Station: [17] Nabataean Houses
Unlike the public buildings with their magnificent façades, such as temples, tombs or the theatre, ordinary dwelling houses were long regarded as of lesser importance by researchers. Petra was sometimes even called a city of the dead and the gods, where no one lived except for the priests.
But actually, there’s evidence of settlements reaching back over several centuries before the Christian era. Postholes in terraces, and the levelling of the terrain, show that there were no permanent buildings during this phase. Instead, temporary tent-like structures were probably set up.
As they became permanently settled over the period from the fourth to the first century BC, the Nabataeans erected a few initial small buildings.

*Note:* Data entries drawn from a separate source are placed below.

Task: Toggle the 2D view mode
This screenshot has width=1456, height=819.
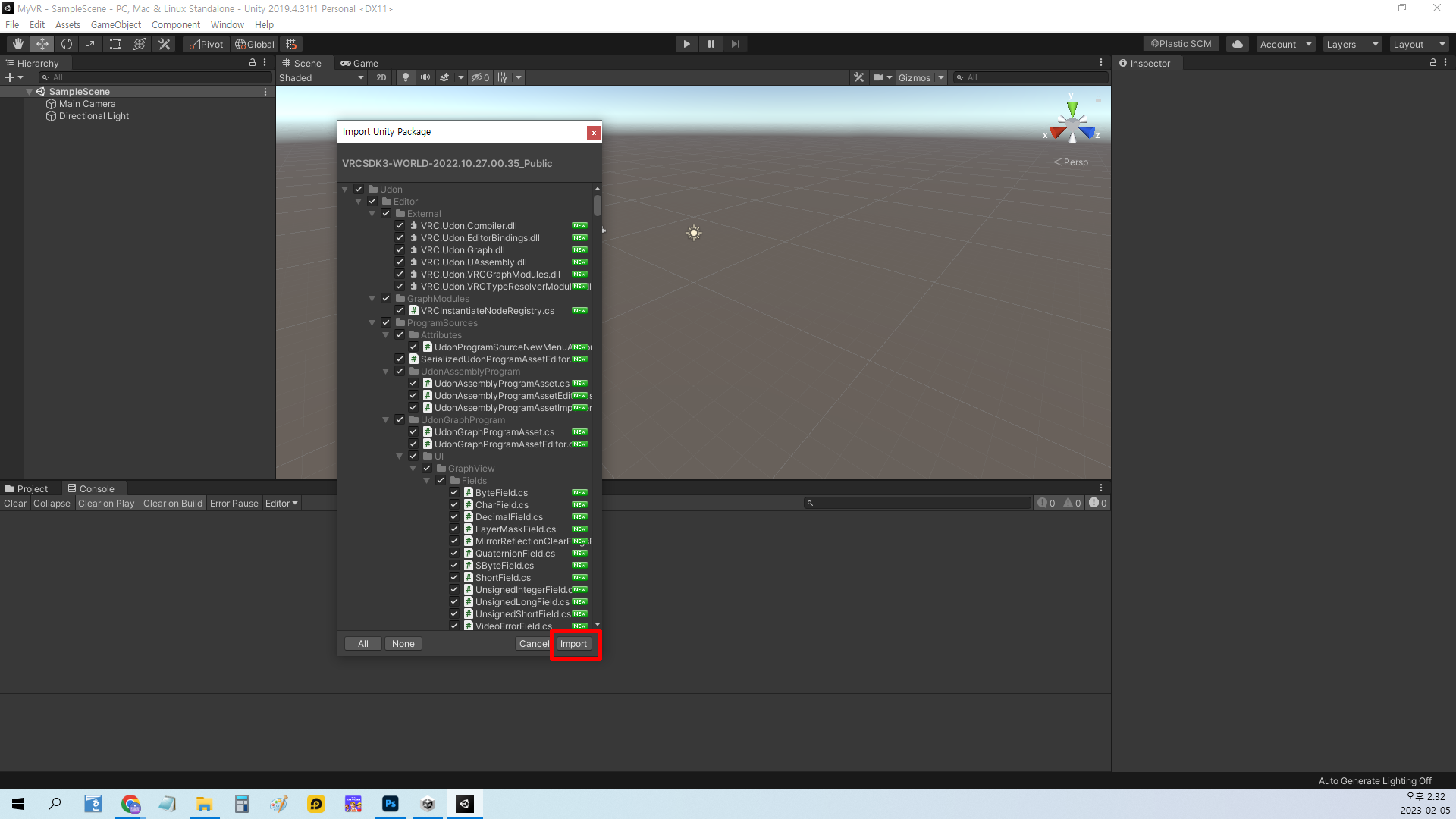Action: tap(381, 77)
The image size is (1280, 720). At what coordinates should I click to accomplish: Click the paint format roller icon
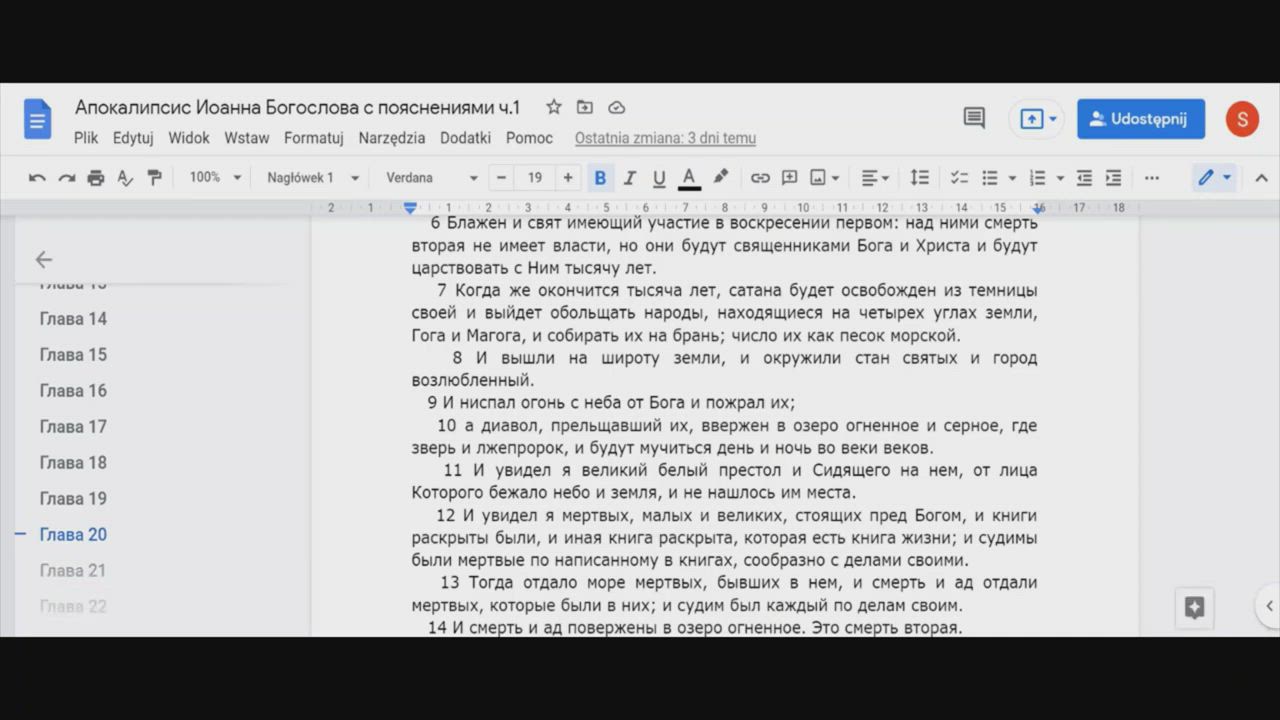tap(154, 178)
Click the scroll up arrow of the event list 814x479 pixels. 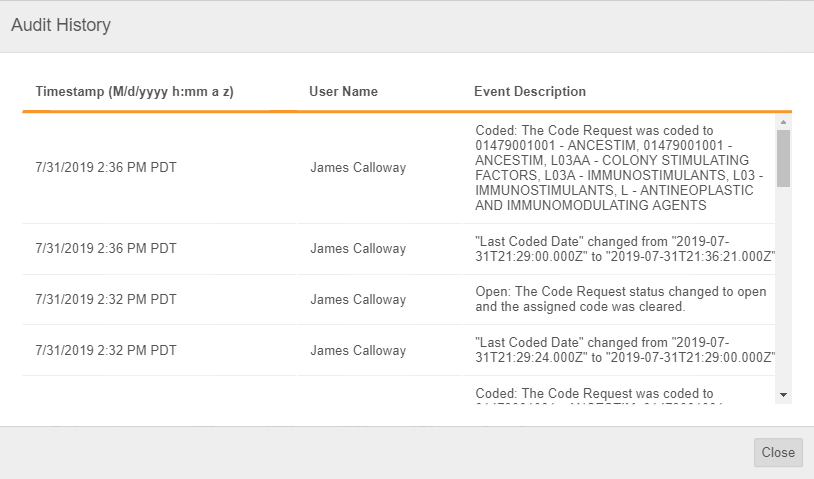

A team from the Natural History Society has excavated a small house from this era. Its walls consisted of undressed stones, and the floor was rammed clay. People only went inside to sleep or prepare meals; they lived most of their everyday lives out of doors.
Most of these small buildings were later extended or replaced by larger structures, including two-storey buildings, for example. The living quarters on the upper floor had stuccoed and painted walls and a floor made of stone slabs. The remains of an oil press to produce olive oil were discovered the utility or work rooms on the ground floor. There was also a cistern to supply the inhabitants with drinking water
Over time, even more lavish villas were built. They had their own bathing facilities and magnificently decorated banqueting rooms, with mosaic floors and marble panelling on the walls.
Alongside the built houses, there were also austere cave dwellings consisting of one or more rooms cut into the rock. Recesses in the walls served as storage spaces or shelves where small oil lamps might be placed. The wall paintings in these cave dwellings are often better preserved than those in the ruined houses. Here, too, there’s a mix of rooms used for commercial purposes and living quarters.